◆ **Brief**
Rewrite everything from the line containing "Click the Talk To Us phone number" down to the end of the records, requests included and with their numbers unchanged, multiplying each coordinate in the answers by 1.4 and rounding to whole numbers, halves up. Give only those lines.
start
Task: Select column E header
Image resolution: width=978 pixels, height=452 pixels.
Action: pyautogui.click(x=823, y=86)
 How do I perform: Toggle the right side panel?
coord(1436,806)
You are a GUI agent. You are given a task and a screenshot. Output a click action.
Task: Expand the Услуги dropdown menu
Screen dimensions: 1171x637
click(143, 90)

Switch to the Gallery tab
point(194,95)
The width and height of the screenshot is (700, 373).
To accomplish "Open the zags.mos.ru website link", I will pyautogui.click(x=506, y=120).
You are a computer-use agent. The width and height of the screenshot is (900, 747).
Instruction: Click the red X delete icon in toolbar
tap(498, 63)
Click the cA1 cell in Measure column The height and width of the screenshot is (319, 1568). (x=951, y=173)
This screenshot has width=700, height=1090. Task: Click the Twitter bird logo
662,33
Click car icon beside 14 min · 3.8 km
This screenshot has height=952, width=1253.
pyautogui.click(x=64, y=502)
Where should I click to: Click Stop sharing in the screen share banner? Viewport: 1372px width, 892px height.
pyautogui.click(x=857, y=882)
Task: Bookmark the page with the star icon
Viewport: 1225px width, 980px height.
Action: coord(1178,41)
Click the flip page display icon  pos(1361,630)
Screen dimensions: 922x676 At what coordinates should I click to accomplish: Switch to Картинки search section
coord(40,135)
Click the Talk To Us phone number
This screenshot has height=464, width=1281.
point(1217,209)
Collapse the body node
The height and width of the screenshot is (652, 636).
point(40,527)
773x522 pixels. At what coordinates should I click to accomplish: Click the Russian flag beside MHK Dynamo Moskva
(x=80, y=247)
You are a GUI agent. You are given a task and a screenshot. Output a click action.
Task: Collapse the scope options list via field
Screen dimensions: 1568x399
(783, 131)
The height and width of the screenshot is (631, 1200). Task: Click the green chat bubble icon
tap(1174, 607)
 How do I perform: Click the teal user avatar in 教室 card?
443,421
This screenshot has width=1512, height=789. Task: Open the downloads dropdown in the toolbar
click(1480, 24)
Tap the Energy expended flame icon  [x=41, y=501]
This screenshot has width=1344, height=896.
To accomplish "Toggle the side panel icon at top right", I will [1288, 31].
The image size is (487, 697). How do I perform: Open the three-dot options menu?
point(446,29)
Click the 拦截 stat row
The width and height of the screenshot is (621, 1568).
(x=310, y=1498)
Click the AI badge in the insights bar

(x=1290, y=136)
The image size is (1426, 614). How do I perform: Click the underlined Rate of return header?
end
◆ **Written answer**
Click the Talk To Us phone number
This screenshot has height=464, width=1281.
point(1704,293)
Collapse the body node
The height and width of the screenshot is (652, 636).
point(56,738)
773x522 pixels. At what coordinates should I click to accomplish: Click the Russian flag beside MHK Dynamo Moskva
(x=112, y=346)
You are a GUI agent. You are given a task and a screenshot. Output a click action.
Task: Collapse the scope options list via field
Screen dimensions: 1568x399
(1096, 183)
The height and width of the screenshot is (631, 1200). Task: Click the green chat bubble icon
tap(1644, 850)
 How do I perform: Click the teal user avatar in 教室 card?
620,589
This screenshot has width=1512, height=789. Task: Open the downloads dropdown in the toolbar
click(2072, 34)
Tap the Energy expended flame icon  [x=57, y=701]
This screenshot has width=1344, height=896.
To accomplish "Toggle the side panel icon at top right", I will [1803, 43].
The image size is (487, 697). How do I perform: Open the three-dot options menu?
point(624,41)
Click the 拦截 stat row
The width and height of the screenshot is (621, 1568).
(x=434, y=2097)
Click the AI badge in the insights bar

(x=1806, y=190)
The image size is (1426, 614). How do I perform: Click the underlined Rate of return header?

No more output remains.